EXTRACTED RECORDS:
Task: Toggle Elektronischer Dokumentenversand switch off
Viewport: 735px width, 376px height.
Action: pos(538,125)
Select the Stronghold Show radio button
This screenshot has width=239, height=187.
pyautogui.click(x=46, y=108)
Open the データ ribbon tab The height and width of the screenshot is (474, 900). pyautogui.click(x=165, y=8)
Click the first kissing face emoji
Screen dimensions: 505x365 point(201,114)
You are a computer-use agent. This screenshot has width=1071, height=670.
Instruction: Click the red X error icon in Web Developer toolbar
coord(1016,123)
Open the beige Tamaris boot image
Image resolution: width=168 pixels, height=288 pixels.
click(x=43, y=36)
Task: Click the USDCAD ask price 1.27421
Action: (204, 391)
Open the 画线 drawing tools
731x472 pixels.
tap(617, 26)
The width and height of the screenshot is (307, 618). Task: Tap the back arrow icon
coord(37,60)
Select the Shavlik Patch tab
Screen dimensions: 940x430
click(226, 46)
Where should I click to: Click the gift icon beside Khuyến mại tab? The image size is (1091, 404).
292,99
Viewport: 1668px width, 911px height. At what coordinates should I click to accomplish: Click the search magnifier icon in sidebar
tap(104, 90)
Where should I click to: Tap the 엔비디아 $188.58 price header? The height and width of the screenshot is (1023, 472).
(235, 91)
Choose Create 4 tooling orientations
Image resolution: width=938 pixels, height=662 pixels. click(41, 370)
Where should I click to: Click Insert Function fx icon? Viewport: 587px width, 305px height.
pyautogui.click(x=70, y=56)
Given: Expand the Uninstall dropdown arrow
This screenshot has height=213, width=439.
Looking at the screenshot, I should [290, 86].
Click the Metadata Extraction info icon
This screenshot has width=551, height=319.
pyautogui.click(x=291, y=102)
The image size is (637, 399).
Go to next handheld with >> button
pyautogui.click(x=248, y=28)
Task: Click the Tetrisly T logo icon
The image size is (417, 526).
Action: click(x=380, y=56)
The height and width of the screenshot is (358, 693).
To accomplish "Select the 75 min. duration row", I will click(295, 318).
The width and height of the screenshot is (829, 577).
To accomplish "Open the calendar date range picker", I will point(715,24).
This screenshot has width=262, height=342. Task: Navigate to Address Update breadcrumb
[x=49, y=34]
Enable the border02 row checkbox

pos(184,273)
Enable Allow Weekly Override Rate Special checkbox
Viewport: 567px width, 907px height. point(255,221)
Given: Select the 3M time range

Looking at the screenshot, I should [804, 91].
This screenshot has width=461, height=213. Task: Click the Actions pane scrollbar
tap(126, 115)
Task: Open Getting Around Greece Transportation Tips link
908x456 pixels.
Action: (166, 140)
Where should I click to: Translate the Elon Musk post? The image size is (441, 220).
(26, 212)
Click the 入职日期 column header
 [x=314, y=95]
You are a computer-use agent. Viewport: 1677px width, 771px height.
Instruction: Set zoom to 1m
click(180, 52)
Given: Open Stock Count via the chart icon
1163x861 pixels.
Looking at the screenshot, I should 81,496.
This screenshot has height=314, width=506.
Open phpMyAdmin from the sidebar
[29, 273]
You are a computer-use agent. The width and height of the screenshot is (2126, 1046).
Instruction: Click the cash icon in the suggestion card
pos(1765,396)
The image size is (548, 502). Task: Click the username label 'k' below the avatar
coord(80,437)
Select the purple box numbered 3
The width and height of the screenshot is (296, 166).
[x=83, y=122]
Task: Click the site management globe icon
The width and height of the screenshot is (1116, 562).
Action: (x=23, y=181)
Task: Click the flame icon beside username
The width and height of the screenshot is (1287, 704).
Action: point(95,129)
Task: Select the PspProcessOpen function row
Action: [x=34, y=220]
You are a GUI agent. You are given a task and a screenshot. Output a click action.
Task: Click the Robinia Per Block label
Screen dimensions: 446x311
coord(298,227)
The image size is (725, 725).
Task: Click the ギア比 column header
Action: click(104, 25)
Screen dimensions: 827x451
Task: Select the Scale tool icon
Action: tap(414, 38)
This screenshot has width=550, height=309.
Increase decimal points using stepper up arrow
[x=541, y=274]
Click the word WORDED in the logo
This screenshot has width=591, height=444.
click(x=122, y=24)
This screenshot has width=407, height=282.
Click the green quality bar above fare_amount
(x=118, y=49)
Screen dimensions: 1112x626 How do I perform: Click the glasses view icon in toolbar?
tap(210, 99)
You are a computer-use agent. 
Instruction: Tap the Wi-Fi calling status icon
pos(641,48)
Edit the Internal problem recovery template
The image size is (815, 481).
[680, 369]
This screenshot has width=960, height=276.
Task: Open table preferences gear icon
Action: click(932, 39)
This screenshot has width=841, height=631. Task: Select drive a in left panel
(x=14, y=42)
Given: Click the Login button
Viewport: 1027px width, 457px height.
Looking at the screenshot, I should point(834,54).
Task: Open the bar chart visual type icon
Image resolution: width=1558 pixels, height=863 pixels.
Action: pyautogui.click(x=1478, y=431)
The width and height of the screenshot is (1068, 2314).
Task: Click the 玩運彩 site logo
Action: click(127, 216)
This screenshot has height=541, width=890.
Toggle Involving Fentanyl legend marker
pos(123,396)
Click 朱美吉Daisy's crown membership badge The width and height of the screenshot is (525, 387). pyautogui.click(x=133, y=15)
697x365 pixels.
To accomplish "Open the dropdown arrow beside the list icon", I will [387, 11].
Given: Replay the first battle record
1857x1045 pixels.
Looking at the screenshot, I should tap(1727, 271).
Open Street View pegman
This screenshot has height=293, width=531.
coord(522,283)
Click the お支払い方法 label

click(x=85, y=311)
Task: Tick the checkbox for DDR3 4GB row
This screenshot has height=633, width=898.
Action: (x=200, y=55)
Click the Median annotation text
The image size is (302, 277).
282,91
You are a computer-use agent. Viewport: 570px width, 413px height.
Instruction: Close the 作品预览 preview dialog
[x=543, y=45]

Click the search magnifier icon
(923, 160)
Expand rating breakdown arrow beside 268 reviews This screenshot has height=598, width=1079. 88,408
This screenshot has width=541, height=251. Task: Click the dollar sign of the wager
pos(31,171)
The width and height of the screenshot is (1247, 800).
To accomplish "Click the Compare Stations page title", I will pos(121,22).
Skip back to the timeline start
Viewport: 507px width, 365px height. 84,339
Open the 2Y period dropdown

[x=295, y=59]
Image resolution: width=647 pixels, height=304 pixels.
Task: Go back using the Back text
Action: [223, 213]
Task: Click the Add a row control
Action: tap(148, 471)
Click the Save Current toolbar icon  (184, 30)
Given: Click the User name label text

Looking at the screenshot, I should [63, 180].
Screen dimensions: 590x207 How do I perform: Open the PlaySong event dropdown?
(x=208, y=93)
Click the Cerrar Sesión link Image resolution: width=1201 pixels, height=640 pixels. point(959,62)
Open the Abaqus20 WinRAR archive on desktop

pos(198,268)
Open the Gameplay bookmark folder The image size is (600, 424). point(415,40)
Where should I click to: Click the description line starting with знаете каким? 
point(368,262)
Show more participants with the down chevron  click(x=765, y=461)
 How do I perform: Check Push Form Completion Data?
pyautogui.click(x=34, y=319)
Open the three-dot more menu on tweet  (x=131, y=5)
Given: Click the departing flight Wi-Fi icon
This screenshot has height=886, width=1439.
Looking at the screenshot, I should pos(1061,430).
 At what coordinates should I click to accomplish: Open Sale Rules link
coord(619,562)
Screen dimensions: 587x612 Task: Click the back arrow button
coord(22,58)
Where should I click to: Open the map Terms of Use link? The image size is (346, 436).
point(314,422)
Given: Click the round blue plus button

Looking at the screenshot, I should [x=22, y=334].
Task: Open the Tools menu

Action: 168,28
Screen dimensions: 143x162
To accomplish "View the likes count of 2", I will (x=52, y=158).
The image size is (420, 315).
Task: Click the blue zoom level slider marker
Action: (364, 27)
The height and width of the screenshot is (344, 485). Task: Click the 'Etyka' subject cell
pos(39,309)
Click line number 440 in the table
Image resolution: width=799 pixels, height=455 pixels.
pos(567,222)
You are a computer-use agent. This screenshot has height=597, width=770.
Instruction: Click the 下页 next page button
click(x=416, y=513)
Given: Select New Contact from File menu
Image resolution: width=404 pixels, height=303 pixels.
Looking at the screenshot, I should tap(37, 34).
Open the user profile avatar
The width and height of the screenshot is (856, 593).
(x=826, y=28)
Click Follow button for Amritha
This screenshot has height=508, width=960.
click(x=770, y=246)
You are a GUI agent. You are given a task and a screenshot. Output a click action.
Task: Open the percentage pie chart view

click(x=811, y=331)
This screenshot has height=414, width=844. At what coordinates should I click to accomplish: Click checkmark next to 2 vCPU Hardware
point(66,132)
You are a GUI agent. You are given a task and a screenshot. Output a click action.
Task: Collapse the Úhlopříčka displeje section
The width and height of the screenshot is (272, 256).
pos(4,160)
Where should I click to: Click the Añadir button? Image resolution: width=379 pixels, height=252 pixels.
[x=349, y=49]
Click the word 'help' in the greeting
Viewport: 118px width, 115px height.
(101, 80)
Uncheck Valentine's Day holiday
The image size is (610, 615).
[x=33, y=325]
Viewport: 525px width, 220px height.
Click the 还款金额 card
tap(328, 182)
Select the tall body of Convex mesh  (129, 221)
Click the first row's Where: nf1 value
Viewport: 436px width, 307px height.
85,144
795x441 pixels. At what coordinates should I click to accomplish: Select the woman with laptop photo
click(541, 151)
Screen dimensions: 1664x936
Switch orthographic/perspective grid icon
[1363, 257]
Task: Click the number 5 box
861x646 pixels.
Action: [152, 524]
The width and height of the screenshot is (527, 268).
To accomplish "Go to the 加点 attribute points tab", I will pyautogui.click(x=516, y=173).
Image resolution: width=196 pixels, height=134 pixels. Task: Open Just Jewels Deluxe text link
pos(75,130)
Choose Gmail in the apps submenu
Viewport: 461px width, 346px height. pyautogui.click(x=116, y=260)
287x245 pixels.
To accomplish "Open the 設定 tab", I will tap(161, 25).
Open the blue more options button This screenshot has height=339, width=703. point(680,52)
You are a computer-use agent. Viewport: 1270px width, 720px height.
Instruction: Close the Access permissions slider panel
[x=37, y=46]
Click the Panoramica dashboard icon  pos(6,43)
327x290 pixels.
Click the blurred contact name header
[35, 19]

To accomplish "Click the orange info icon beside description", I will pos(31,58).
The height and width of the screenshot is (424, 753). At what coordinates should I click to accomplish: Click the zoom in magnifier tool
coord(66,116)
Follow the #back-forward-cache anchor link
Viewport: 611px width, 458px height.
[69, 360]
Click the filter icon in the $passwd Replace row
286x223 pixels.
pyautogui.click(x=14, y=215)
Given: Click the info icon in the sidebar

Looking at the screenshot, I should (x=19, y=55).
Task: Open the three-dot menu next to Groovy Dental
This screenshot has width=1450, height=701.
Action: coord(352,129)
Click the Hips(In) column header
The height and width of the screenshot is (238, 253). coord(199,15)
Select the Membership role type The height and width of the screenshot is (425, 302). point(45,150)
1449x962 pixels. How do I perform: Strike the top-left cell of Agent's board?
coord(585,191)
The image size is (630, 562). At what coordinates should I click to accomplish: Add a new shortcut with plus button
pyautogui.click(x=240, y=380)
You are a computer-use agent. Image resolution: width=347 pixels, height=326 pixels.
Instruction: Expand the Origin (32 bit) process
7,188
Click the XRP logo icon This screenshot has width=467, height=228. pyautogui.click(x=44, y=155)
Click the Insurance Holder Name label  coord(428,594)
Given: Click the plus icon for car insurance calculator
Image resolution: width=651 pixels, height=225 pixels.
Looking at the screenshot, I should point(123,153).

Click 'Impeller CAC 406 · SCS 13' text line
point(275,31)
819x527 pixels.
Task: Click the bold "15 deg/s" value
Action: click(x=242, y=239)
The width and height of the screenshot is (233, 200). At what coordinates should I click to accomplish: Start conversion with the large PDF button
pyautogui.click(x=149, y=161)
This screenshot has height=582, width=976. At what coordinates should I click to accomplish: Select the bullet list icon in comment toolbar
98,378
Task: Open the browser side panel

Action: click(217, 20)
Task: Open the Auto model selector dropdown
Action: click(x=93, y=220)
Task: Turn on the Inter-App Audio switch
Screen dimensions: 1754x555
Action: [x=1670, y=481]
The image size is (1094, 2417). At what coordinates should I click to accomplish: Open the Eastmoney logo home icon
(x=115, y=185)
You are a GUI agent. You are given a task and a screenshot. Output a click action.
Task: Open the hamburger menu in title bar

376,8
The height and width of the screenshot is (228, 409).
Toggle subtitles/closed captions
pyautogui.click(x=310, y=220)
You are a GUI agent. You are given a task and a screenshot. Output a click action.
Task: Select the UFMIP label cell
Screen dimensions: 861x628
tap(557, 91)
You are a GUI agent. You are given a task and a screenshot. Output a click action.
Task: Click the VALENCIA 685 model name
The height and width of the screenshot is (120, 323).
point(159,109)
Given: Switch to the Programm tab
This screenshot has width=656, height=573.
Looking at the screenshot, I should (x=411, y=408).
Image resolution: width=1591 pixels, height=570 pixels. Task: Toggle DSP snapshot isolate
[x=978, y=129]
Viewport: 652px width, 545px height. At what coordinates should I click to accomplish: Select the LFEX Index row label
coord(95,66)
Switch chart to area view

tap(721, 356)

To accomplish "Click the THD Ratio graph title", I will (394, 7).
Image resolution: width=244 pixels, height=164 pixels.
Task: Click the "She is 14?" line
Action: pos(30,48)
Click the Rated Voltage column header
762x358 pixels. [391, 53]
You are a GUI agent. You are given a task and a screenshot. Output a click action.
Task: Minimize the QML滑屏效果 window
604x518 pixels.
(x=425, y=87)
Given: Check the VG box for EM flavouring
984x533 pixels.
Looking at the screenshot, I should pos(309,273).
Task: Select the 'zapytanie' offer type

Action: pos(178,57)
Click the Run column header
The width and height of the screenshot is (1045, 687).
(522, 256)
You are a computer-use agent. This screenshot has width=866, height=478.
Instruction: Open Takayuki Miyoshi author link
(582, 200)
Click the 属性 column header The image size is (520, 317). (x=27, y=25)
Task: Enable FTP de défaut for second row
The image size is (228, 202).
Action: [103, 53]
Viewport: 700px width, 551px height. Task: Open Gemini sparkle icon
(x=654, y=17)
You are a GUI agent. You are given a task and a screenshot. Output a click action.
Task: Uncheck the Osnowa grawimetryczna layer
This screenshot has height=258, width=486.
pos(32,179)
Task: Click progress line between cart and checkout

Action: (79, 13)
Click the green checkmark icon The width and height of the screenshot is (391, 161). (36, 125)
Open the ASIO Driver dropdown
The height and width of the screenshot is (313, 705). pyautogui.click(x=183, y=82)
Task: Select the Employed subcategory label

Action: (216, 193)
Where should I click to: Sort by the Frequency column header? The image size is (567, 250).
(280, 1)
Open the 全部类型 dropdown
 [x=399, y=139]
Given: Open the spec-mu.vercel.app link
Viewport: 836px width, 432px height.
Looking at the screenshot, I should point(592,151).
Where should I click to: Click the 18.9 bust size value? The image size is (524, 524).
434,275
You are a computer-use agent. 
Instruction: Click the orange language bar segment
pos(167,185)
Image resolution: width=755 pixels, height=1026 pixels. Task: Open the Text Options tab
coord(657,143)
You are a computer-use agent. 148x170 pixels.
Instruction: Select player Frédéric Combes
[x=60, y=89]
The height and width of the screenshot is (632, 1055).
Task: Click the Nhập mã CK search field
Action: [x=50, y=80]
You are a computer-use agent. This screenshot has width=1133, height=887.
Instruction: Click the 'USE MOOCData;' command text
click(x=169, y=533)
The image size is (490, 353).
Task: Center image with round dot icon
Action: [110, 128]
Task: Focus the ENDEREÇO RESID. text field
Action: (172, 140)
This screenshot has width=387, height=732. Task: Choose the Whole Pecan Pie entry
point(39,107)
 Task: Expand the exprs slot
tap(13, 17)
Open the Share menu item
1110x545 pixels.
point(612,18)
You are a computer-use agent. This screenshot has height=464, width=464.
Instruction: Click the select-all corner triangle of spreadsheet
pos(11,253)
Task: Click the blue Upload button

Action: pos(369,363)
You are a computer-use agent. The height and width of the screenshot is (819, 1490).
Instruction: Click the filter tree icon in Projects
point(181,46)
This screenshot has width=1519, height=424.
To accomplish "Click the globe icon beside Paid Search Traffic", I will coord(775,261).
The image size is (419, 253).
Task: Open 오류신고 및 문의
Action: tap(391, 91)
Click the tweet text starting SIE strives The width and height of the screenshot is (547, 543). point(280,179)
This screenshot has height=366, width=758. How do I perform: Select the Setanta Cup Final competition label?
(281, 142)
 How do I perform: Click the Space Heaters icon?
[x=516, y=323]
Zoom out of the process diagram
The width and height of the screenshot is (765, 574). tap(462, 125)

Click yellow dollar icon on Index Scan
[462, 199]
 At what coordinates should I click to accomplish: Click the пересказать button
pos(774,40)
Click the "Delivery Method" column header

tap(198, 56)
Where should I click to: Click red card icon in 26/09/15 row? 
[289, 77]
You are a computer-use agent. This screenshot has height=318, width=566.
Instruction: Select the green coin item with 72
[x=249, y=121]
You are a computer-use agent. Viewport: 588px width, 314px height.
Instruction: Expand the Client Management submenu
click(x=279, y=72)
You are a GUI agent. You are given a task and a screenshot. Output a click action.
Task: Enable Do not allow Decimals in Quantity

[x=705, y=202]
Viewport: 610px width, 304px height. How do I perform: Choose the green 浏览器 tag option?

PROBLEM DESCRIPTION:
What lines of the listing above hold "three"? Copy all of them.

EXERCISE OUTPUT:
Open the three-dot more menu on tweet  (x=131, y=5)
Task: Open the three-dot menu next to Groovy Dental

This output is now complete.